*QUOTED PASSAGE*:
- - -

I've been a member for a few months. I've posted just a
few times, but lately I've begin fulfilling a promise I made to myself
as an angry and repressed Mormon teenager. It's really been just the
last month or so. I've found myself becoming a somewhat rabid anti-
theist, proudly using the tools of the institution I felt repressed by and
escaped, at least I physically escaped 31 years ago. The Mormon
Cult. I discovered ex-Mormon sites on the internet around 2003,
2004, and read avidly in spurts, and then left it alone for a few
months, and then more avid study of the new stuff I wasn't really
aware of when I was a kid escaping, I.E.: The more intellectual
aspects of why it's good NOT to be a Mormon.

- - -

Carry on the personal account of leaving Mormonism, picking up directly after its final sentence.

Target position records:
- - -

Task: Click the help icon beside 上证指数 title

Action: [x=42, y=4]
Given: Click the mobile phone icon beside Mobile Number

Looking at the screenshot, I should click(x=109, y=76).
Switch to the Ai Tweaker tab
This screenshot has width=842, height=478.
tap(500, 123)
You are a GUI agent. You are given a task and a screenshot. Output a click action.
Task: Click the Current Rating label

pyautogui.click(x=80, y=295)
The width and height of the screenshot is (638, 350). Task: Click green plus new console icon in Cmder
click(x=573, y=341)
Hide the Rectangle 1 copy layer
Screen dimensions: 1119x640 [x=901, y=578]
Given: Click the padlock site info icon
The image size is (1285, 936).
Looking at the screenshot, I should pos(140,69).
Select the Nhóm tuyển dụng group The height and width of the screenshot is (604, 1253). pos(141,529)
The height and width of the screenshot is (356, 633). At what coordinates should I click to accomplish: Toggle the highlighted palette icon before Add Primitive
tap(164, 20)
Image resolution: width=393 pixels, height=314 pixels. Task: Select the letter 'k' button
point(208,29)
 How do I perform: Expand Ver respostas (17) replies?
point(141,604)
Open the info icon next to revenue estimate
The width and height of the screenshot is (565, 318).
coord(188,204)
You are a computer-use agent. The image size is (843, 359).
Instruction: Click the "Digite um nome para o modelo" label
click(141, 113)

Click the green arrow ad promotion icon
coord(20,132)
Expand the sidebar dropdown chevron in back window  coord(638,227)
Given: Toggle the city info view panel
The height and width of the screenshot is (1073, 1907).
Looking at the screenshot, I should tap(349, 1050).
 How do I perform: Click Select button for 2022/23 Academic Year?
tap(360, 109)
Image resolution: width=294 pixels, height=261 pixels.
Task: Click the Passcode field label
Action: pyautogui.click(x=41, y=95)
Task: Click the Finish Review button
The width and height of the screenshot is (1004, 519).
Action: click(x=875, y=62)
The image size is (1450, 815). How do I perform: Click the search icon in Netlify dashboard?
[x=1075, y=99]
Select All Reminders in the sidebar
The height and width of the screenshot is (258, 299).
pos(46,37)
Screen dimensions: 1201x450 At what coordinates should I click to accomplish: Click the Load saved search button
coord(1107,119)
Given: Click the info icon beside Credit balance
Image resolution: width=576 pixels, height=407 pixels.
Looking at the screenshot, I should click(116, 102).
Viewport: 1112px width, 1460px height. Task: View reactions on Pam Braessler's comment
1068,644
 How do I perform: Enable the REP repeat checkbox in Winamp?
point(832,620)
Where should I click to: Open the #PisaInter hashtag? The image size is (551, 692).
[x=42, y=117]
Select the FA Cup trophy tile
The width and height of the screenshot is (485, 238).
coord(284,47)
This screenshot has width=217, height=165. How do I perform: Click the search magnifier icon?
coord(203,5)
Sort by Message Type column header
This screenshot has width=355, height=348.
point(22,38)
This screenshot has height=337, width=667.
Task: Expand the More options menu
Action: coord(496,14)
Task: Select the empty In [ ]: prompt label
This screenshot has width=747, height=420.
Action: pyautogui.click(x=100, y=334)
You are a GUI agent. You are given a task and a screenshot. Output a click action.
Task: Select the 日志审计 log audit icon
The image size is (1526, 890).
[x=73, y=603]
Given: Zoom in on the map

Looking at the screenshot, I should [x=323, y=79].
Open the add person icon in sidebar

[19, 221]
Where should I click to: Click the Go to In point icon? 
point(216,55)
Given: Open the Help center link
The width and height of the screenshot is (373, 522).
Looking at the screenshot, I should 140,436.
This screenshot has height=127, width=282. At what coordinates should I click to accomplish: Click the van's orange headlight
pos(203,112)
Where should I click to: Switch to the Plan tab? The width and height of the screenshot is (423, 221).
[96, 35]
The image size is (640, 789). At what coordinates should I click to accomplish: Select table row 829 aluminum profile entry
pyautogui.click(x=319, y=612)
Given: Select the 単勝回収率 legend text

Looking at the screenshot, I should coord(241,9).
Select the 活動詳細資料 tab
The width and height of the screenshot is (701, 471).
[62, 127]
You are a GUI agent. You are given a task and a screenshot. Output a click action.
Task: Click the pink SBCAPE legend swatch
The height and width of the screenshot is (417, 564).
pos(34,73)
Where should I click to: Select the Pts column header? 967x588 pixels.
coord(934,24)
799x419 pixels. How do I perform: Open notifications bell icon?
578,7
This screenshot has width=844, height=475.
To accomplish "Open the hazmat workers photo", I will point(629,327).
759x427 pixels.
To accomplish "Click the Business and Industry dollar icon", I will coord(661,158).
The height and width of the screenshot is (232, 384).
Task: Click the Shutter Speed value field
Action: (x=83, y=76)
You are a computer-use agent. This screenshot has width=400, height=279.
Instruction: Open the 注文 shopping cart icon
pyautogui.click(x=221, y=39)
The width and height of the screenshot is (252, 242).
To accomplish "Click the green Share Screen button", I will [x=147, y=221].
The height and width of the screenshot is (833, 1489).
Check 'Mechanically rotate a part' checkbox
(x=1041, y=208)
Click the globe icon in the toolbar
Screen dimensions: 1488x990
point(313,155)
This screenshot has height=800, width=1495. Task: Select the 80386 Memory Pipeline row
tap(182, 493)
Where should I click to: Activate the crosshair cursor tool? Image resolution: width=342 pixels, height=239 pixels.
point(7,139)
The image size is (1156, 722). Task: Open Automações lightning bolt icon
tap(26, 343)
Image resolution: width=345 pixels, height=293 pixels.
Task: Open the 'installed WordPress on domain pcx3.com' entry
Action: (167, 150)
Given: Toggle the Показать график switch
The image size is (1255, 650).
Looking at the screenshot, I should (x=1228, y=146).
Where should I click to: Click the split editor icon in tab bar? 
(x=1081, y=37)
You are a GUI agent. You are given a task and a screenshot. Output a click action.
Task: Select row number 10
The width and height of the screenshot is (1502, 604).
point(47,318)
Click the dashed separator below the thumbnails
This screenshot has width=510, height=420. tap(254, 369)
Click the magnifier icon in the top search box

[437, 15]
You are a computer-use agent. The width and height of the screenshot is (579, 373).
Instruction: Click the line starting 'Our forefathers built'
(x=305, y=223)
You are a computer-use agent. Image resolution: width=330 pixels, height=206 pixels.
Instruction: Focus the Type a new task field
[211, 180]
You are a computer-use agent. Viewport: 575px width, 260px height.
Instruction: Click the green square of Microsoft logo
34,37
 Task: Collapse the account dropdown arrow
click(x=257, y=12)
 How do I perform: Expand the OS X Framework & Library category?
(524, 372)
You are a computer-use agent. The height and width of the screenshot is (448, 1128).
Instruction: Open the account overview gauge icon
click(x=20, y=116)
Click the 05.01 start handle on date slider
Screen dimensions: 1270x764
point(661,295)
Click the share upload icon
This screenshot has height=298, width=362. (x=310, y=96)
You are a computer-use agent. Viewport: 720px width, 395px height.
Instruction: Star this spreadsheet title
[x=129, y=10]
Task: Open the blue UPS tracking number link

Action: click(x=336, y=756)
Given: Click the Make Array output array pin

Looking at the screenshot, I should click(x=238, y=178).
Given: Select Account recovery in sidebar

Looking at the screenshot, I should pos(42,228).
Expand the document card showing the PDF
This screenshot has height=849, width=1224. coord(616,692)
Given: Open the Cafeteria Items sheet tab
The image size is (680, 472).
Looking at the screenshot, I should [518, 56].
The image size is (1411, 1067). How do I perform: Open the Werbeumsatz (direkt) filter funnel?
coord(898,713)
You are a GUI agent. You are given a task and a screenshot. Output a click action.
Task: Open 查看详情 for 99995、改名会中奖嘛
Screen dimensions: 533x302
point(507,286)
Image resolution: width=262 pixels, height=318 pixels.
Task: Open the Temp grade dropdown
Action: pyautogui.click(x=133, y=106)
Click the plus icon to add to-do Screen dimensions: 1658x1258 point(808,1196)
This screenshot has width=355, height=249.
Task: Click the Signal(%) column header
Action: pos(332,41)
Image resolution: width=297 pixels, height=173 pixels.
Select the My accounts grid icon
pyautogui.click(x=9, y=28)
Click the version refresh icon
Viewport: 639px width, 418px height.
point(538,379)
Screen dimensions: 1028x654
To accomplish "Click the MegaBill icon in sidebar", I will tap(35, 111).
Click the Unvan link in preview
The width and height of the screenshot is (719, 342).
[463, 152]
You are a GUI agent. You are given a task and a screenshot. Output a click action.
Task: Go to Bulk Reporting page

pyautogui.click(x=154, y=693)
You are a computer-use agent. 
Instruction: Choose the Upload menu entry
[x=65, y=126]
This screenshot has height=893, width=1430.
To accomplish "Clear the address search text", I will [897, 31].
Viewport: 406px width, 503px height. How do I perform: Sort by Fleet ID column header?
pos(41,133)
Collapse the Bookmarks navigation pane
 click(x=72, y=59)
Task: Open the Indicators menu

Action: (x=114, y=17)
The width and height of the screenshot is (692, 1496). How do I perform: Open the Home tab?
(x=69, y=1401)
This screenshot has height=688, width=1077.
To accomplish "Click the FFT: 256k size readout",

- - -

*EXERCISE RESPONSE*:
When I got out at fifteen, it was almost purely visceral. The
doctrine depressed me, literally physically depressed me. The focus,
especially at that time, the Summer of 1980, was really Armegeddon
focused. Nuclear war, pestilence, war, famine. Fear mongering. I
was a sensitive, spiritual kid, largely. I was terrified of it all and I
wanted to just die sometimes when I heard it. Last May, when that
woman in northern California cut her daughter's and her own throats
because she believed Harold Camping's bullshit rapture nonsense and
couldn't bear to suffer it - I understood how she felt from the way I
felt as a kid. Everytime I see a story of some woman being stoned
to death for "getting herself raped" in Iran, or some nutter Florida
tongue speaker driving her kids into a swamp because Jesus told her
to, or just so much as see the "satanic" evil visage of Pat Robertson,
it just fires up an ire in me.
So lately I've become an "unmissionary" - an Anti-theist.
I like to go hunting. Hunting for the deluded, for the
religious, for the dogmatic. And hone my skills debating and
"owning" them. Some of you might be disgusted by this, especially
because a lot of you on these boards are not atheists at all, some of
you are, and still might take exception to what I do, but I won't
apologize for it.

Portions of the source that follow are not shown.